Teraz do newletterowej wojny włączył się Biały Dom. Cel jest prosty – codzienny pakiet informacyjny ma naprowadzić odbiorców na właściwe tematy które akurat znajdują się na „tapecie” administracji. W dynamicznym i superszybkim świecie mediów i internetu, uwaga odbiorców łatwo zbacza na tory które Biały Dom może uznawać za niepożądane. Oczywicie newsletter nie zmieni sytuacji od razu, ale na pewno to ciekawy przykład jak szybko Biały Dom uczy się nowych reguł gry i jak bardzo jego działalność zaczyna przypominać redakcję, a nie podmiot polityczny.
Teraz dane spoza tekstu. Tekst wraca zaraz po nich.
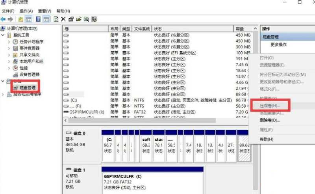The image size is (315, 194).
Task: Click the Forward arrow in the toolbar
Action: point(10,19)
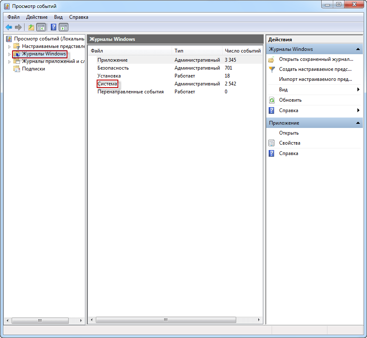Click the Обновить refresh icon

(x=272, y=100)
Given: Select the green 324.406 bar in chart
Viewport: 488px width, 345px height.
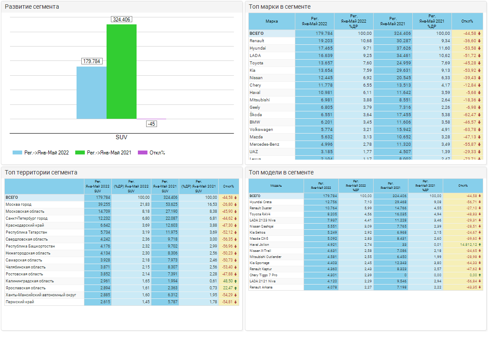Looking at the screenshot, I should [x=122, y=72].
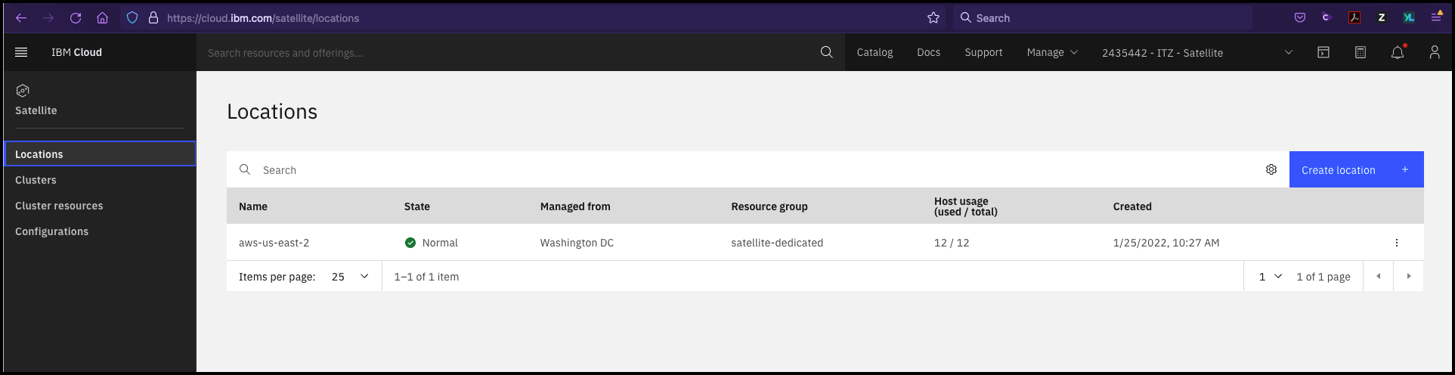Open the overflow menu for aws-us-east-2
Image resolution: width=1455 pixels, height=375 pixels.
pyautogui.click(x=1397, y=243)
Jest już pełny pakiet newlstterów, blogi na których sztabowcy szybko i agresywnie reagują na sprawy dotyczące administracji, własne materiały video i kroniki tygodnia (West Wing Week), a także wyraźna obecność na twitterze, także najważniejszych urzędników, przede wszystkim Roberta Gibbsa, rzecznika prasowego i jego zespołu. Gibbs nierzadko rozsyła wiadomości na twitterze, zamiast mailowo (tradycyjnie) informować dziennikarzy. Używa też Re-Tweetów (powtarzania wypowiedzi innych) by zwrócić uwage na ważne dla Białego Domu teksty, sondaże, wiadomości i ciekawostki, co też pomaga omijać "filter" mediów i przekazać wiadomości bezpośrednio.
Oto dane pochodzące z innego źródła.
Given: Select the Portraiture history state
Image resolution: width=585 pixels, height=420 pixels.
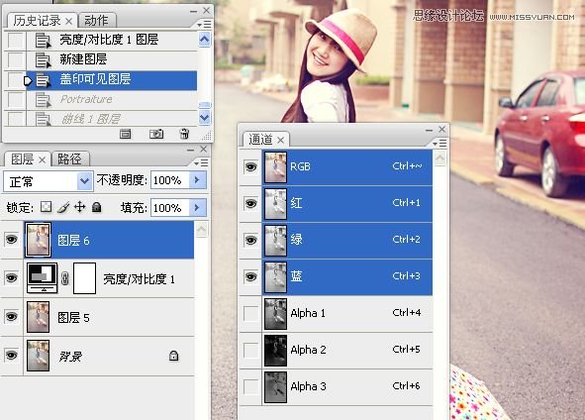Looking at the screenshot, I should [112, 99].
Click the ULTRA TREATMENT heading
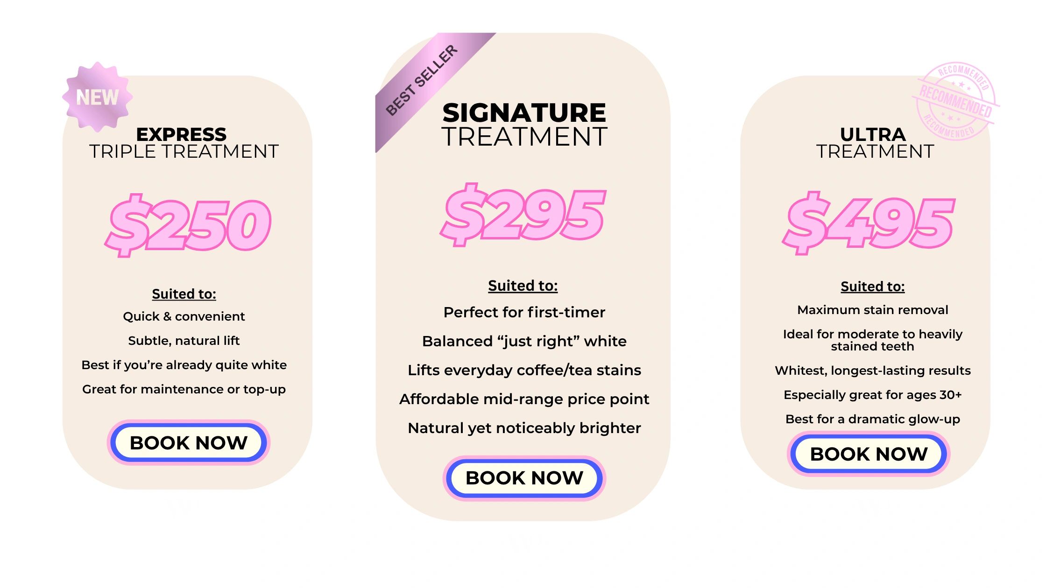 click(873, 143)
Internetowa strategia sztabu Obamy rozwija się jak widać pełną parą. Ale pod względem innowacyjności i skali nie można tej działalności w żaden sposób porównać do kampanii wyborczej Obamy. Z drugiej strony, zła sytuacja Demokratów w sondażach i trudne perspektywy przed wyborami do Kongresu na jesieni powodują, że przyda się każdy email.